You may look at your birth-chart and say: This is what I am — my seed possibilities — what I should make actual, concrete fact. But the essential purpose of the study of your chart is to be able to forget the chart while retaining the realization that you are, in fact, a solar system ordered in an individual manner! The Father Image approach to astrology should train you and discipline your mind so that your awareness of being an individual person may be transferred from the level of a merely Saturnian ego to that of a self that is, analogically, the entire field of a solar system powered by a flaming Sun. If astrology does that, it has been a good and true substitute father.

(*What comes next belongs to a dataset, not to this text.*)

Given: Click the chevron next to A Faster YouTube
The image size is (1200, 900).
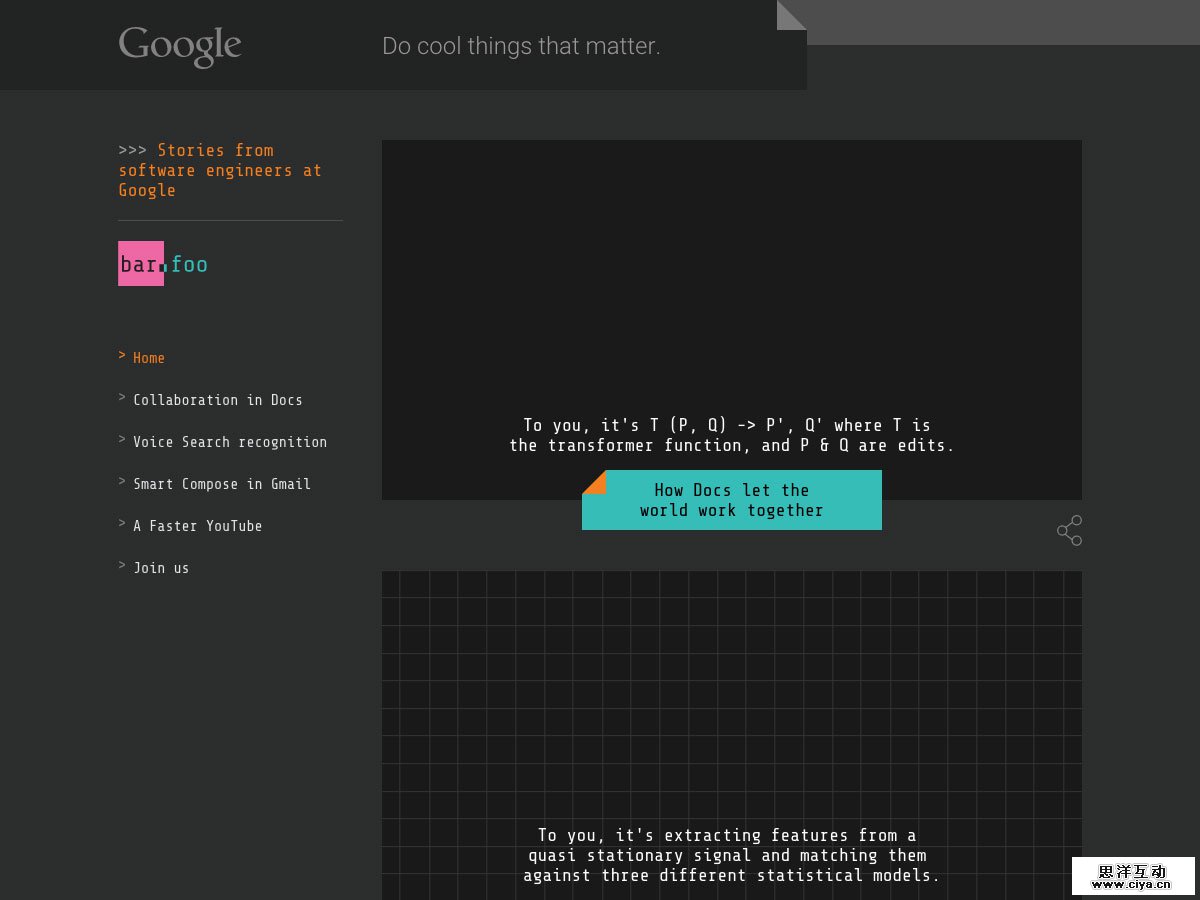Looking at the screenshot, I should pos(122,524).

In the end, however, it is what is beyond the training and the precedents that really counts. It is the great symphony which the composer creates out of the dynamic truth and rhythm of his original nature without any concern over the rules he once studied. It is the great painting which makes people gasp startled — yet they may perhaps "see." henceforth, in a different manner. It is the life which is lived, not by moral rules or social laws or astrological progressions, but by the inherent, conscious power of the creative self that freely sees this entire life, from birth to death, as one great statement, one creative word, one world-transforming destiny.